=== How to complete this task ===
Without including the images, transcribe each record precisely as it appears below.

· · · ·

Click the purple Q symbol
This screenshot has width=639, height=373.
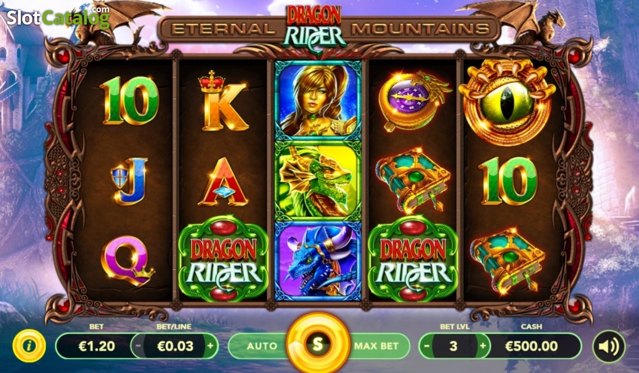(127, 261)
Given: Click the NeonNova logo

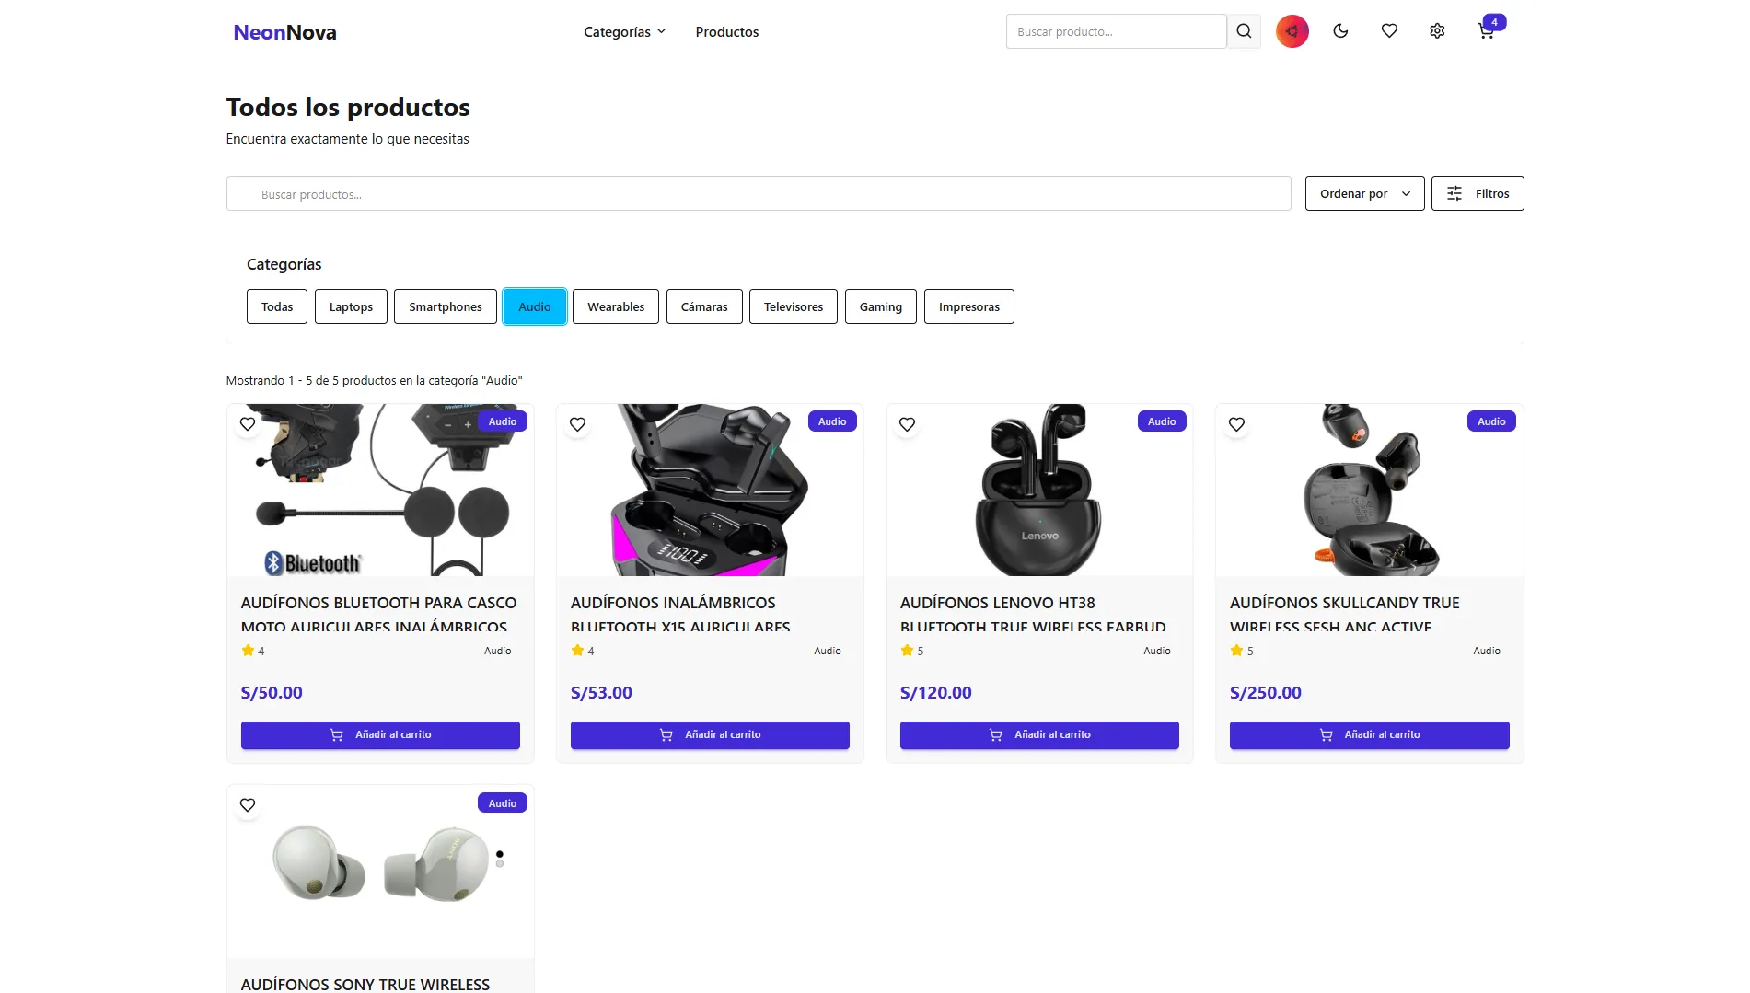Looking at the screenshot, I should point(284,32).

· · · ·

=== Written response ===
Click the purple Q symbol
This screenshot has width=639, height=373.
(127, 261)
Given: Click the NeonNova logo

Looking at the screenshot, I should point(284,32).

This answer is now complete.